The great folksinger Pete Seeger sang in 1967 of the U.S. sinking deeper and deeper into "the Big Muddy" that was Vietnam, while "the big fool," President Lyndon Johnson, said, "Push on."
For those of us who remember Vietnam, Iraq seems more and more like "the Big Muddy," as U.S. troops are targeted for assassination and Iraqis are killed indiscriminately in retaliation.
It is not that the circumstances involving the two U.S. military interventions are the same. In the Vietnam case, the U.S. engaged in a long and escalating neocolonial intervention from 1950 until the war was finally lost in 1975.
In Iraq, the intervention that began with the Gulf War in 1991 did not involve growing troop commitments until the quick and brutal strikes by land and air against Iraqi targets this past March.
What is similar, however, is the colossal ideologically driven miscalculation that the growing guerrilla opposition today is the result primarily of malcontents from the Baath Party, who lost power and wealth with the overthrow of Saddam Hussein, and extremist Iraqis who relish engaging in acts of terrorism against U.S. and British troops.

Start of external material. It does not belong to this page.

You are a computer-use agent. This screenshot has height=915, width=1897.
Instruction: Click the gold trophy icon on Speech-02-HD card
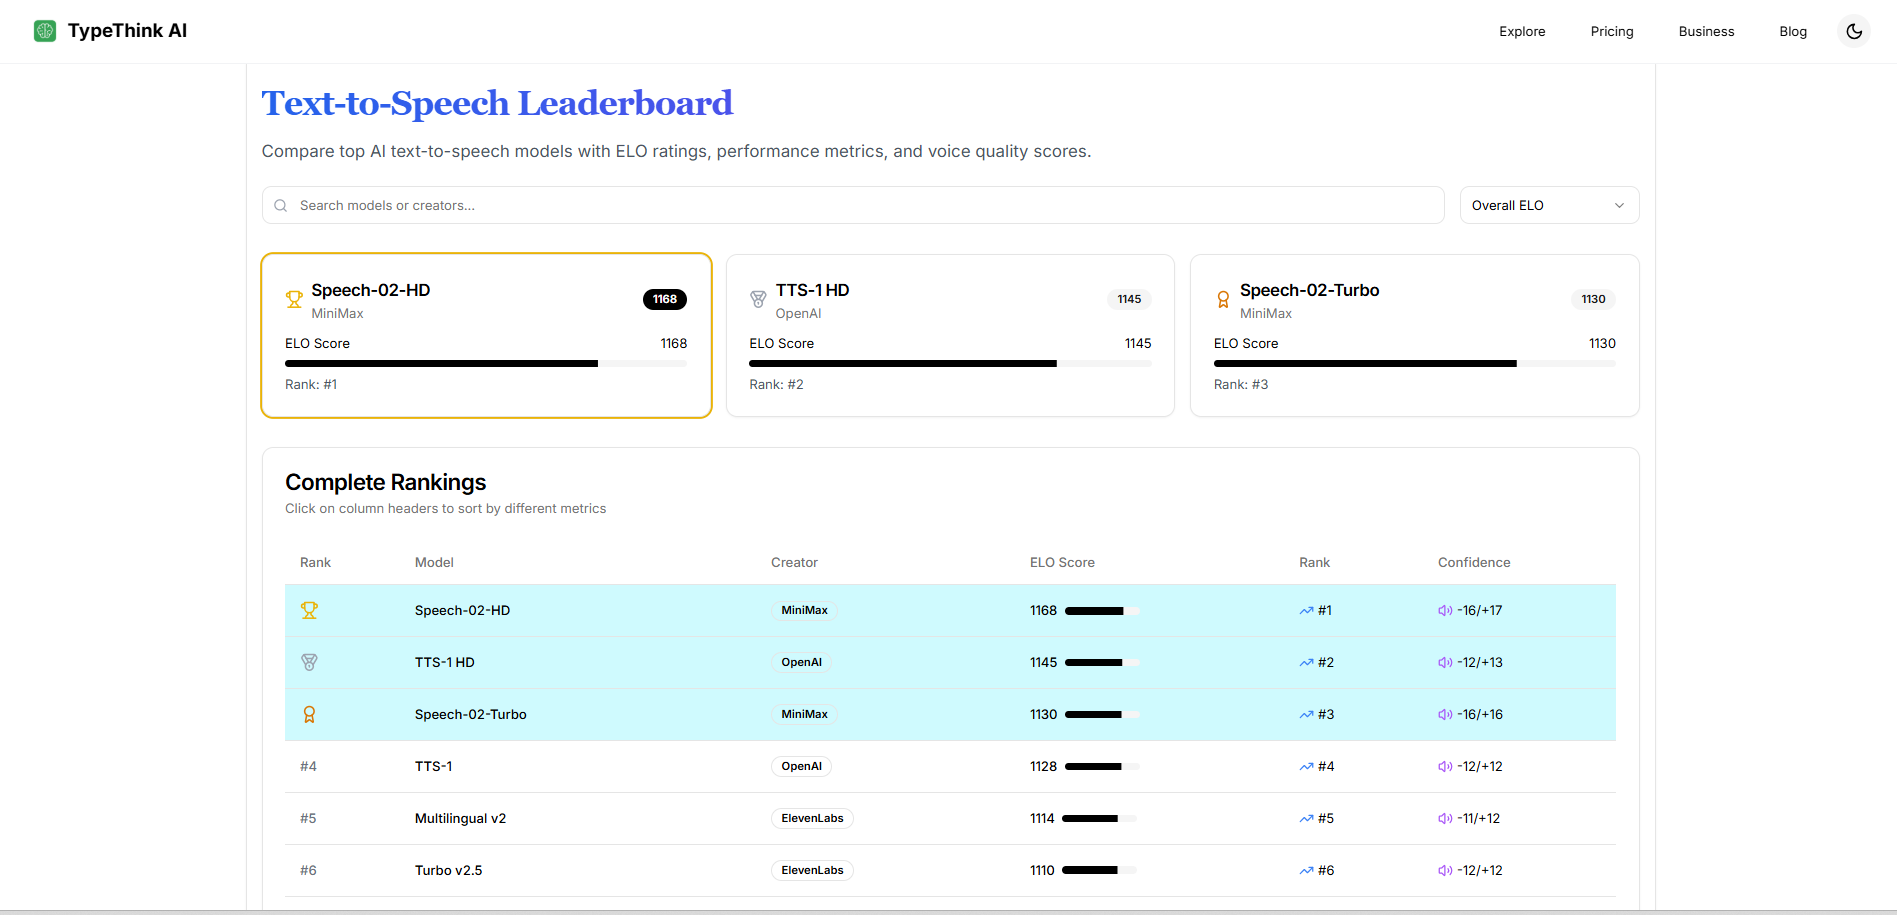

As in Vietnam, the explanation for growing violent opposition to U.S. military occupation is that a tiny and malevolent minority supported by foreign enemies is bent on undermining the "democratization" of Iraq.
U.S. leaders just never seem to get it. When the U.S. engages in brutal economic strangulation, sends covert operatives to terrorize populations and launches air and land war on targeted populations, the victims of these actions do not regard the aggressors as liberators.
The interests of the Iraqi people and the increasingly vulnerable young men and women of the U.S. military occupation would best be served if the United States negotiates the complete withdrawal of coalition troops and allows them to be replaced with a true international peace force under the aegis of the United Nations.
Nothing less will stop the bloodshed.
Harry Targ teaches U.S. foreign policy and international relations at Purdue University. He is the author of 11 books and 50 articles on these subjects.